Das Massaker bei Prerau – die Tragödie der Zipser Deutschen
Am 28. Januar 2026 hielt der Historiker, PhDr. Martin Furmanik, einen Vortrag über die Tragödie der Zipser Deutschen bei Prerau/Přerov. Unsere Ortsgruppe des Karpatendeutschen Vereins in Deutschendorf/Poprad konnte an diesem Vortrag nicht teilnehmen. Daher entschieden wir uns, Herrn Furmanik anzusprechen, ob er diesen Vortrag auch für die Mitglieder unserer OG halten würde.
Für mich persönlich war dieser Vortrag auch mit Erinnerungen verbunden, insbesondere an den ersten Gottesdienst für die Opfer dieser Tragödie in Dobschau/Dobšiná. Noch immer höre ich die Worte meiner Mutter: „Jetzt habe ich erfahren, warum meine Freundinnen nicht zurückgekommen sind. Ich habe auf sie gewartet.“ Ebenso erinnere ich mich an die Enthüllung der Gedenktafel auf dem Friedhof in Mühlenbach/Mlynica.
Was geschah eigentlich in der Nacht vom 18. auf den 19. Juni 1945?
Auf zwei Gleisen standen zwei Züge. In einem befanden sich Deutsche, die in ihre Heimat, die Zips, zurückfahren wollten. Im zweiten Zug reisten Soldaten des 17. Infanterieregiments aus Engerau/Petržalka, die auf dem Heimweg von einer feierlichen Visitation in Prag waren.
In einem der Züge sprach man Deutsch, im anderen Slowakisch. Die Deutschen galten noch immer als Feinde und als schlechte Menschen. Unweit der Gemeinde Moštěnice mussten einheimische Bewohner ein großes Loch ausheben. Dort wurden die Menschen erschossen. Es handelte sich überwiegend um Frauen mit Kindern, darunter auch Kleinkinder sowie alte Menschen.

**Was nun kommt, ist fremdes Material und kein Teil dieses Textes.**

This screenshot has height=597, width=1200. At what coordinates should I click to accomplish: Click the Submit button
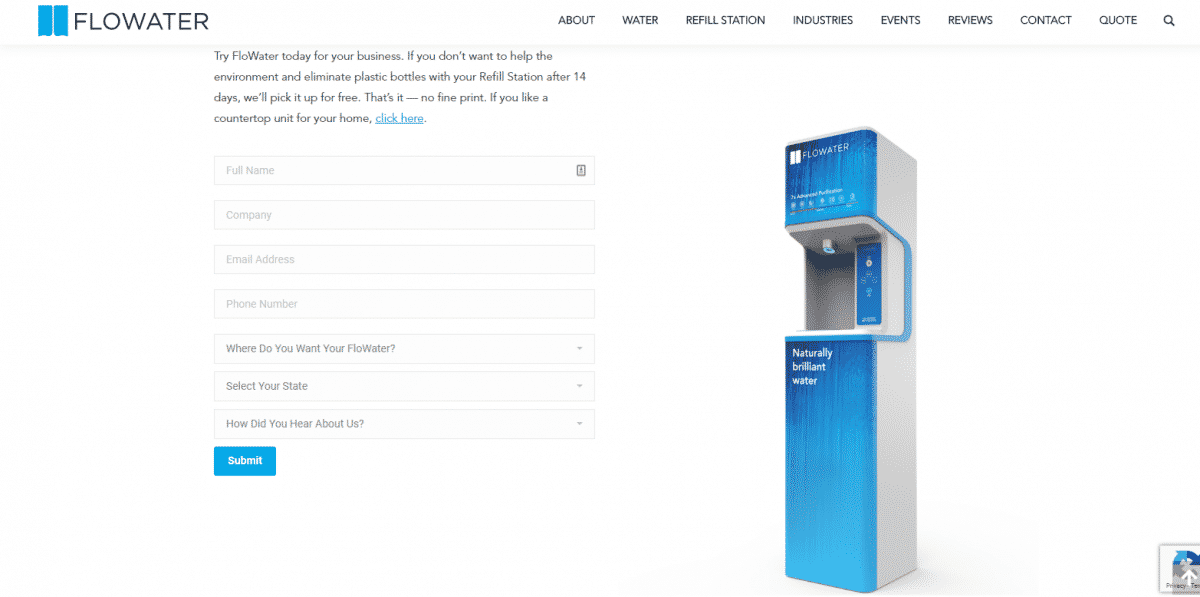tap(245, 461)
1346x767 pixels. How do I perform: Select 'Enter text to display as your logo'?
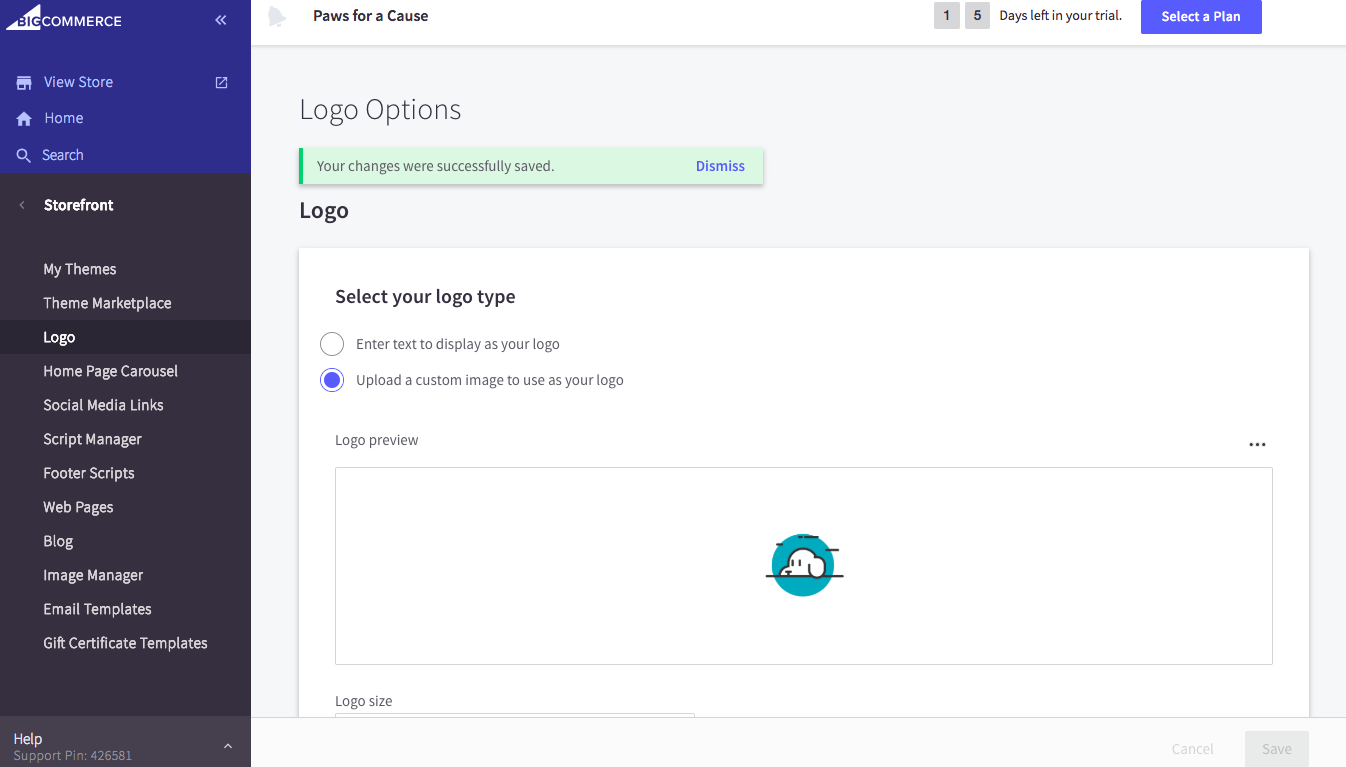[x=332, y=344]
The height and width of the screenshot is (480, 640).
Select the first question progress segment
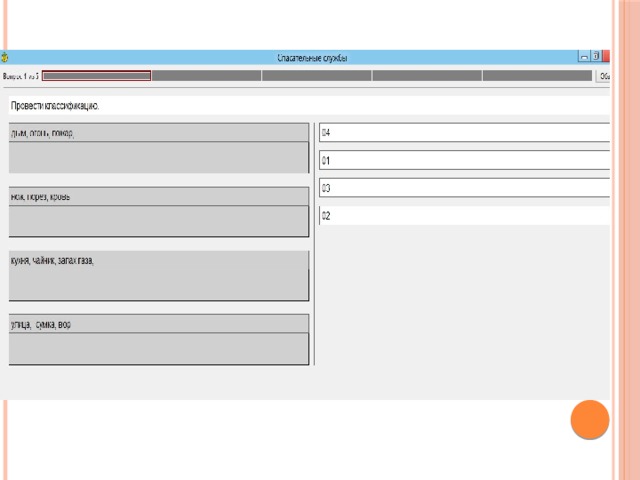(97, 76)
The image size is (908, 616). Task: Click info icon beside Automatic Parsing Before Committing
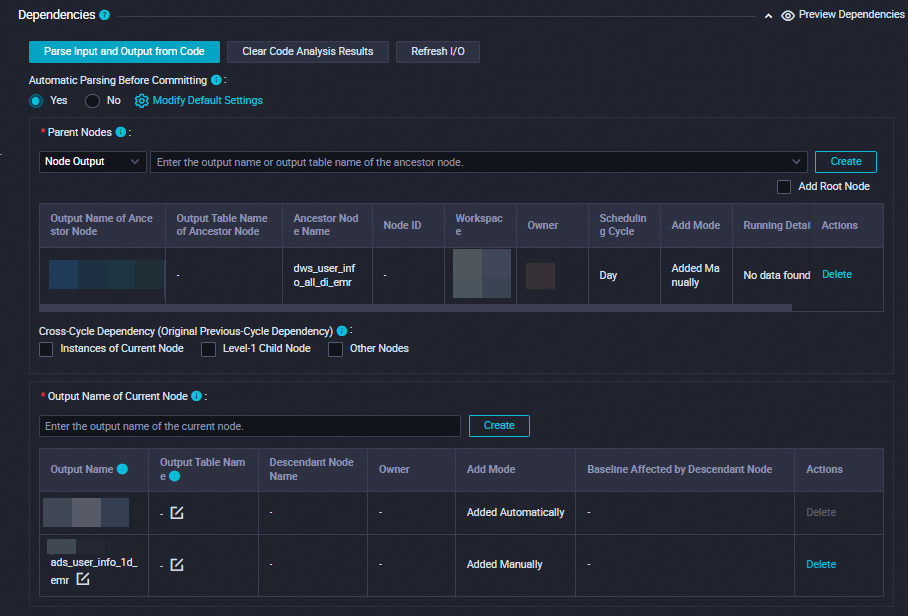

Herr Furmanik zeigte in seinem Vortrag auch Bilder von der Stelle, an der sich das Geschehen ereignete. Auf Fragen nach dem späteren Leben des Anführers wurde berichtet, dass er im Alter von 58 Jahren an Leberzirrhose starb. Ohne dass man davon wusste, quälte ihn offenbar sein Gewissen. In einem Gespräch mit seinem Sohn sagte dieser, sein Vater hätte auch die Todesstrafe verdient.
Diese Menschen kamen sinnlos ums Leben – aus nationalem Hass und aus Habgier nach fremdem Eigentum. Insgesamt starben 265 Personen, darunter auch Slowaken und Ungarn. Alle Opfer sind auf dem Friedhof in Prerau/Přerov begraben und haben dort Gedenksteine mit ihren Namen. Wir sollten nicht vergessen, dass jeder Krieg nur Leid und Trauer bringt.